Lodario Ramón

Personal information
- Full name: Lodario Ramón Ramón
- Born: 1954 (age 71–72) Fresnedelo, Cáceres, Spain

Sport
- Country: Spain
- Sport: Powerlifting

= Lodario Ramón =

Spanish Paralympic coach (born 1954)

Lodario Ramón Ramón (born 1954) is a weightlifter and powerlifting coach from Spain. He has coached the Spain national team at the 2004, 2008 and 2012 Summer Paralympics.

== Personal ==
Ramón was born in Fresnedelo, Cáceres. Later, he moved to Asturias. While in high school, he participated in gymnastics. Around that time, he moved to Ponferrada.

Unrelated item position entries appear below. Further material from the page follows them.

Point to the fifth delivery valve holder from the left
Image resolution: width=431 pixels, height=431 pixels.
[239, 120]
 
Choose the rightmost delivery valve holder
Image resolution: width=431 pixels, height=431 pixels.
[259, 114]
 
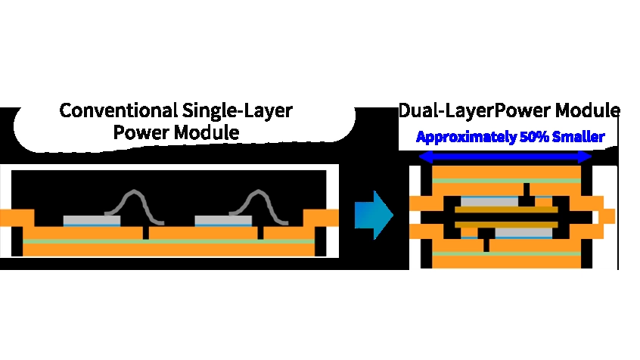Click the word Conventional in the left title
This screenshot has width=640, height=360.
coord(118,110)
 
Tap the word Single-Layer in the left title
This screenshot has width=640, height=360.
coord(238,111)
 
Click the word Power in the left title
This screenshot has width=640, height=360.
coord(141,132)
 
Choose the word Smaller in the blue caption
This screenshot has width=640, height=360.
coord(578,137)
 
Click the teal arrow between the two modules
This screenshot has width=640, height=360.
coord(374,215)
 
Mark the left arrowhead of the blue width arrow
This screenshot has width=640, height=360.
coord(425,157)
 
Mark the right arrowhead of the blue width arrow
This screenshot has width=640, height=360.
coord(586,157)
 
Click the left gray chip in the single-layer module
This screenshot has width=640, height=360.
coord(92,220)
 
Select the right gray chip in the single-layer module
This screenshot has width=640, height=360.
coord(223,220)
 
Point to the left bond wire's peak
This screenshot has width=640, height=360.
coord(135,191)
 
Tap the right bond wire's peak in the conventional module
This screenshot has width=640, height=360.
coord(259,191)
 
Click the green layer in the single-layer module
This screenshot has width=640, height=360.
coord(169,241)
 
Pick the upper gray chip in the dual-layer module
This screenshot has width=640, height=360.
coord(489,202)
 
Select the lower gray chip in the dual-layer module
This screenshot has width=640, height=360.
coord(523,233)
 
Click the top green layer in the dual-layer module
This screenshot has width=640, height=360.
coord(507,181)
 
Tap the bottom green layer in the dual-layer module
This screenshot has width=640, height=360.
coord(507,254)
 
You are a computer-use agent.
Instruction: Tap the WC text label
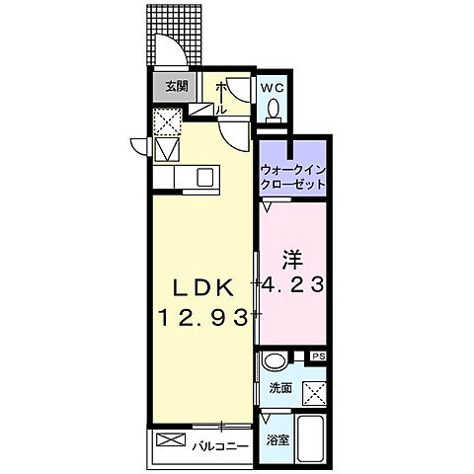point(273,86)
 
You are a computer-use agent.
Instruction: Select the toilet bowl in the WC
point(275,109)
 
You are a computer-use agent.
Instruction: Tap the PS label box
point(318,356)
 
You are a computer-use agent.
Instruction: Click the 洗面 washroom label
point(280,388)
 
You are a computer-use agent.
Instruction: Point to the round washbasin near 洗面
point(276,360)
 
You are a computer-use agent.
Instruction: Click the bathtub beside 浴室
point(314,439)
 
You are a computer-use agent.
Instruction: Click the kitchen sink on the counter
point(206,178)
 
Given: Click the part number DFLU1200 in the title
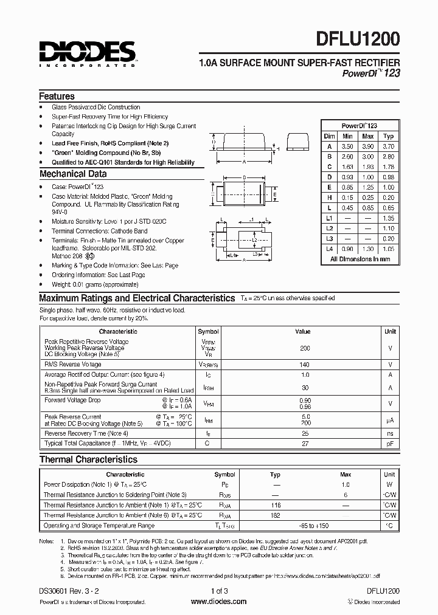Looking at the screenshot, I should pyautogui.click(x=358, y=41).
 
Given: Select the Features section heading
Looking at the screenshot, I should pyautogui.click(x=57, y=96).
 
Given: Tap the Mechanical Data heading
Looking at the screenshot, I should pyautogui.click(x=68, y=174).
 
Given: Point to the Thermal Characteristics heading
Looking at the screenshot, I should pyautogui.click(x=88, y=459).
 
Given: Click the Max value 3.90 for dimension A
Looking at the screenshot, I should pyautogui.click(x=367, y=146).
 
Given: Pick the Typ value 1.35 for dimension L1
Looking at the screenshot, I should pyautogui.click(x=389, y=218).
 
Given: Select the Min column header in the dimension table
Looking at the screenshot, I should pyautogui.click(x=347, y=136).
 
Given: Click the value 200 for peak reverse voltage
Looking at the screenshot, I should pyautogui.click(x=305, y=348).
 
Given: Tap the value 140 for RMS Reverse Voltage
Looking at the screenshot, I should pyautogui.click(x=305, y=364).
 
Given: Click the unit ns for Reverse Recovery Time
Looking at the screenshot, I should pyautogui.click(x=390, y=433).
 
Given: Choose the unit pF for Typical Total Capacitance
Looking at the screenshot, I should pyautogui.click(x=390, y=444).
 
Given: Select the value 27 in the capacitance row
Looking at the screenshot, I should pyautogui.click(x=305, y=444).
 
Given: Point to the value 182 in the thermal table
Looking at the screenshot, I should pyautogui.click(x=275, y=514).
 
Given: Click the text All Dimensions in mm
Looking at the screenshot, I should pyautogui.click(x=360, y=259).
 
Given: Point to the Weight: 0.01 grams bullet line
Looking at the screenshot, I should pyautogui.click(x=95, y=284).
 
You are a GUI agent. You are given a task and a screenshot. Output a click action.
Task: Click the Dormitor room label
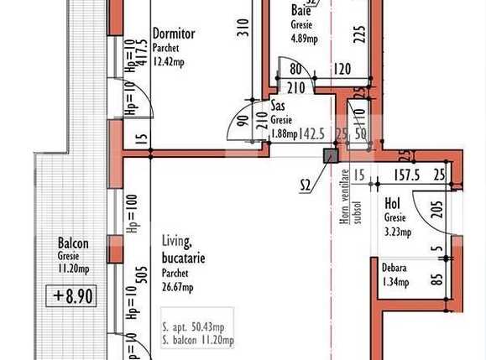174,34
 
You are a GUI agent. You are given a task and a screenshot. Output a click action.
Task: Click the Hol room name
392,204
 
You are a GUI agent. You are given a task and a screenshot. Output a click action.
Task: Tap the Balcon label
73,244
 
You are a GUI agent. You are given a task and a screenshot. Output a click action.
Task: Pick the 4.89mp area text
303,38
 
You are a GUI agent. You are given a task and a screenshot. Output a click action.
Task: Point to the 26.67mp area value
177,287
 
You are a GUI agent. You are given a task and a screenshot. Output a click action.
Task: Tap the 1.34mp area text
395,282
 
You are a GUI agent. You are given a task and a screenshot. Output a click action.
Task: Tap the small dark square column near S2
330,154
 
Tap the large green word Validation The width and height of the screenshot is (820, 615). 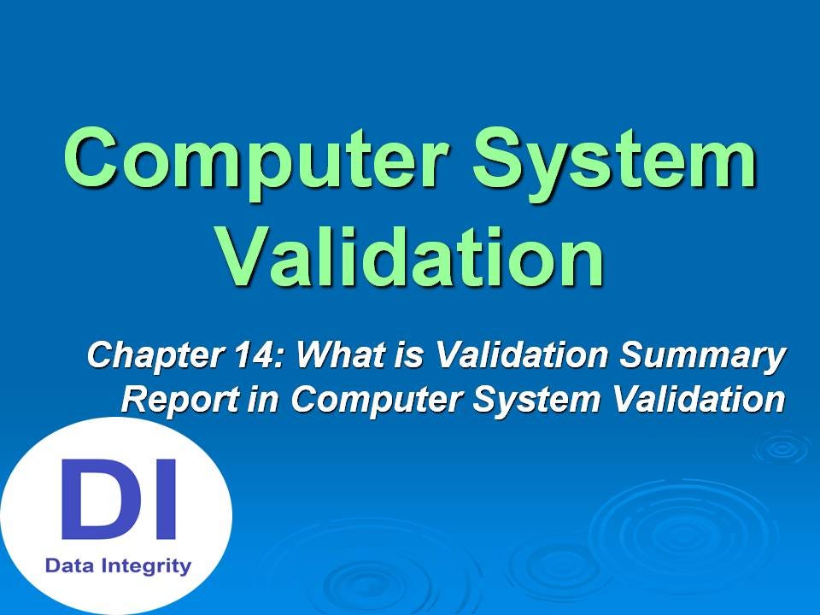[410, 255]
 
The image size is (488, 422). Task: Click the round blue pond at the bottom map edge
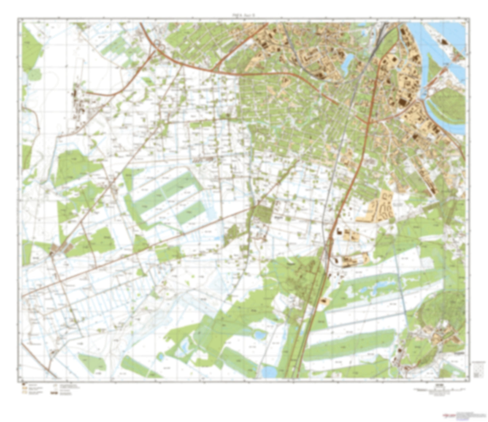(x=269, y=372)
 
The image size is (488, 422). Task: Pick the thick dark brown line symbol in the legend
(x=53, y=393)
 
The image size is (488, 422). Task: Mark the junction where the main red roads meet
(x=367, y=122)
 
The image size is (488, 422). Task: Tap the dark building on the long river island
(x=444, y=42)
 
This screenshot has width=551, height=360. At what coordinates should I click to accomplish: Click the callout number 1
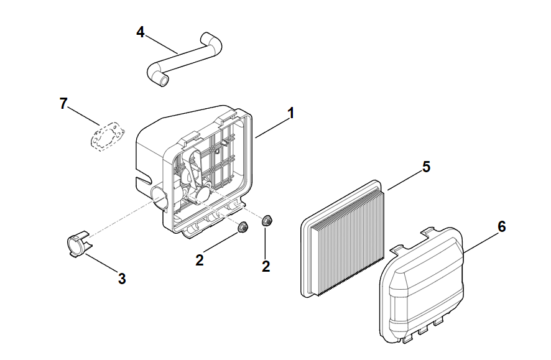pyautogui.click(x=290, y=113)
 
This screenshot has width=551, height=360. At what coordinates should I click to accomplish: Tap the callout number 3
pyautogui.click(x=123, y=279)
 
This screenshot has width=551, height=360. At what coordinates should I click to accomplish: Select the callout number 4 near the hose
pyautogui.click(x=141, y=32)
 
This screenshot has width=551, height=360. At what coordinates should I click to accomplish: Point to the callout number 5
pyautogui.click(x=425, y=166)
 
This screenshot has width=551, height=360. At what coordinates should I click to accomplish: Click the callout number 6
pyautogui.click(x=501, y=226)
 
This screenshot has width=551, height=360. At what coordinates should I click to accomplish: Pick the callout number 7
pyautogui.click(x=63, y=103)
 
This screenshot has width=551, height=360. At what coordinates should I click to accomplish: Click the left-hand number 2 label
pyautogui.click(x=200, y=261)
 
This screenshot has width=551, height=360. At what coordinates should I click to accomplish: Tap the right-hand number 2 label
pyautogui.click(x=266, y=266)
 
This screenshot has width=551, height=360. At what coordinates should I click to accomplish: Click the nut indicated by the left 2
pyautogui.click(x=244, y=227)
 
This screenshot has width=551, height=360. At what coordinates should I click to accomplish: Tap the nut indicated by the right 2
pyautogui.click(x=267, y=219)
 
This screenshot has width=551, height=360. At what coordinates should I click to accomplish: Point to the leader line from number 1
pyautogui.click(x=271, y=126)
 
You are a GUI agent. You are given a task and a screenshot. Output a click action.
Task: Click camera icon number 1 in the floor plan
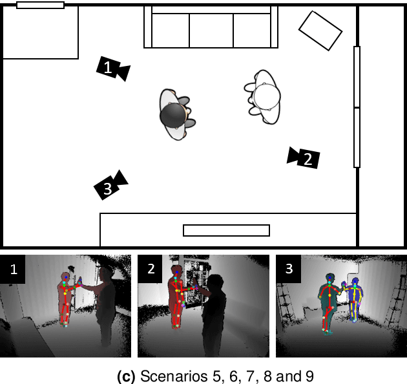pyautogui.click(x=113, y=69)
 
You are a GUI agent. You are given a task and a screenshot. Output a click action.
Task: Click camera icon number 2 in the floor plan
pyautogui.click(x=304, y=158)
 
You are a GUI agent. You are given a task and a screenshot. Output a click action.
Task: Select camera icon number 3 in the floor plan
pyautogui.click(x=110, y=186)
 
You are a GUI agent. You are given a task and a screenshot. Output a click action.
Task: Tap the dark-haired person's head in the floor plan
pyautogui.click(x=173, y=115)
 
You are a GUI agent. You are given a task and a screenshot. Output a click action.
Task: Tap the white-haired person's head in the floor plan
pyautogui.click(x=267, y=96)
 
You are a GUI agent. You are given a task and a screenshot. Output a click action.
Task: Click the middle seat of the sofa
pyautogui.click(x=211, y=30)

In 1985, he moved to Oviedo.

== Powerlifting ==
Ramón first became interested in gyms and weightlifting after reading about them in a magazine. Following his move to Ponferrada, he talked to a bodybuilder named Campillo who encouraged him to try weightlifting. On his first attempt, he was able to lift 65 kilograms. A coach named Tito saw him and recruited him. After three months of training, he was able to lift 100 kilograms and was able to become the local champion in Castilla and León. He is a Spanish champion in the sport. Later, he took a course to become trained as a coach and trained ten weightlifters for three years. He has been described as the best powerlifting coach in Spain.

Ramón was a coach for Spain at the 2004 Summer Paralympics. He was the coach for the Spain national team at the 2008 Games. He began coaching Loida Zabala Ollero in 2006, and helped her to finish in seventh place at the IPC European Championships in 2007. Zabala moved to train where Ramón lived. In 2008, Ramón coached Zabala at the Sports Palace (Palacio de los Deportes). He coached Zabala at the 2012 Summer Paralympics.